(Saved entries)
- - - - -
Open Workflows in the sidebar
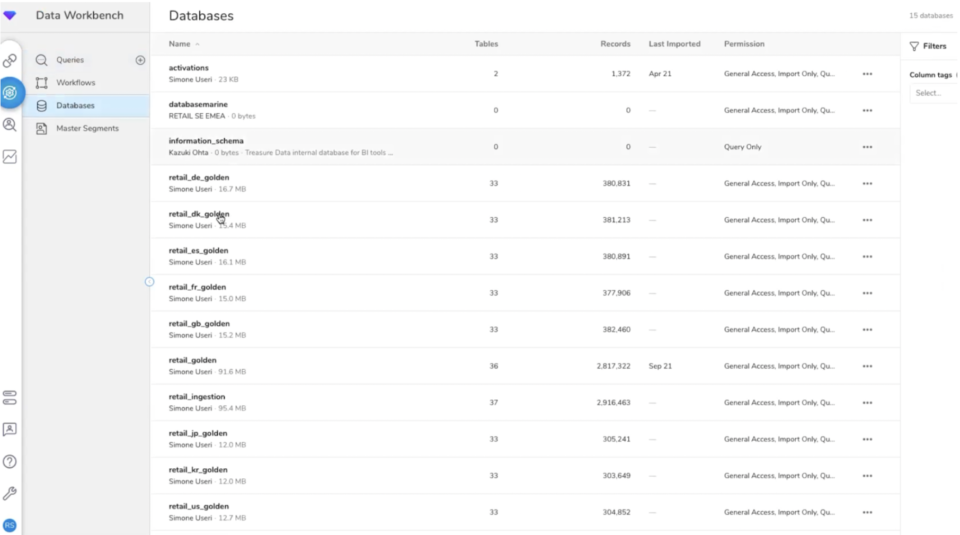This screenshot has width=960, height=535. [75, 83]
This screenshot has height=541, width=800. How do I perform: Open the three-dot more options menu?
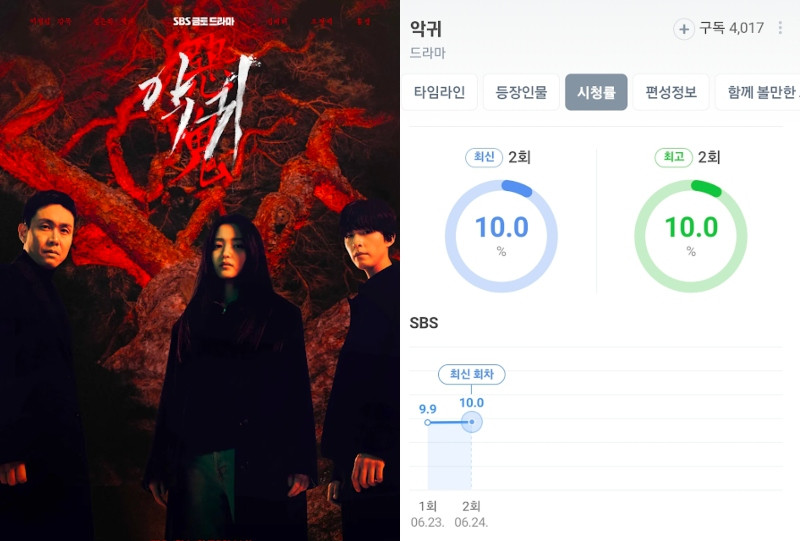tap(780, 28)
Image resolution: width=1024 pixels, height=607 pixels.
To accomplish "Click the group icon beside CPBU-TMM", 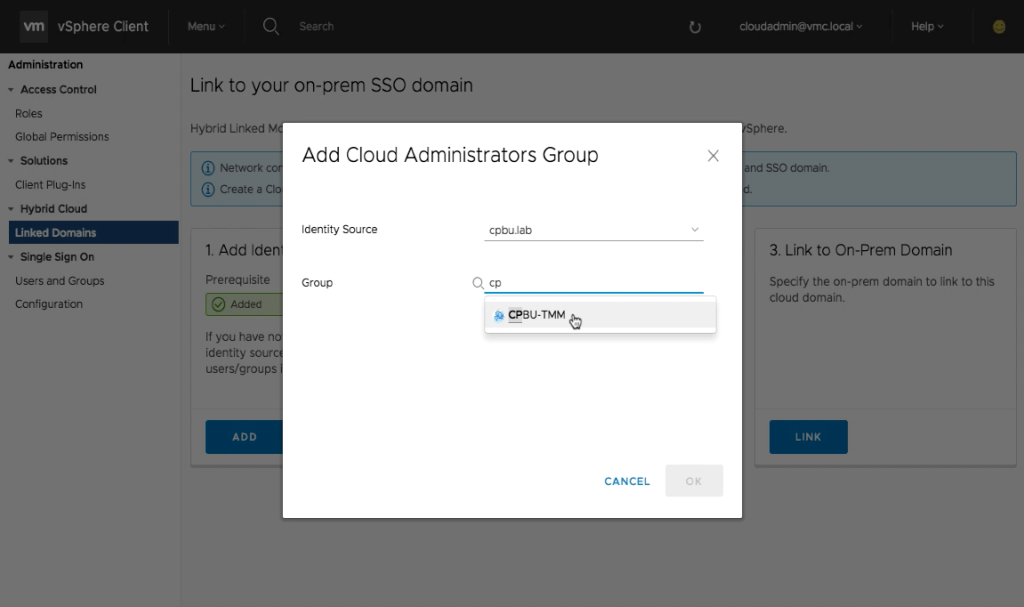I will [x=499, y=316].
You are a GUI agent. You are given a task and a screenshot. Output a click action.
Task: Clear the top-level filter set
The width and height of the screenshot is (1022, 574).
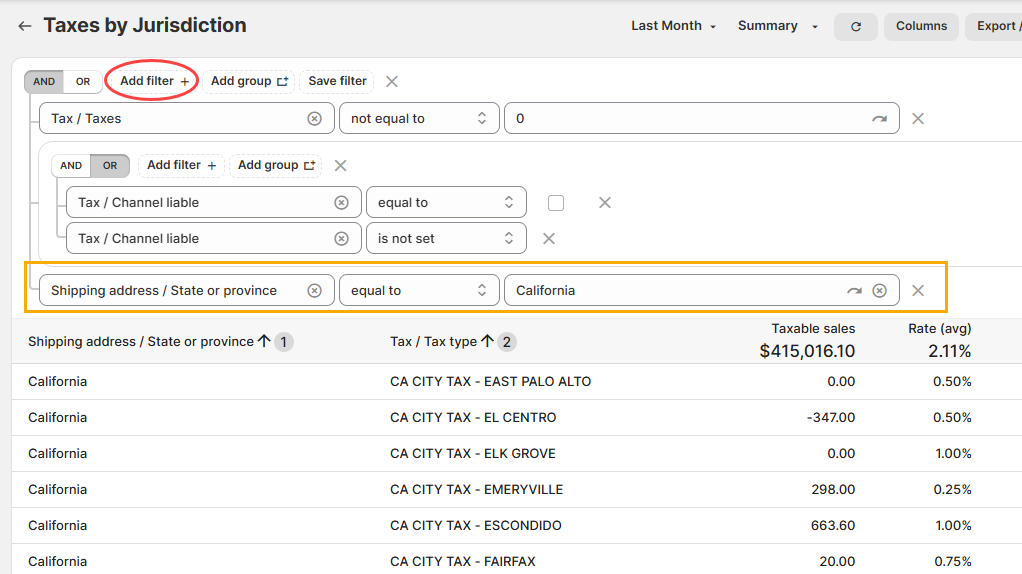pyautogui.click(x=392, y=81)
- - - - -
Leave out every picture and copy, exactly as written, the lines from the one with "The width and" through the end of the records above.

Written solution:
The width and height of the screenshot is (1022, 574).
pyautogui.click(x=392, y=81)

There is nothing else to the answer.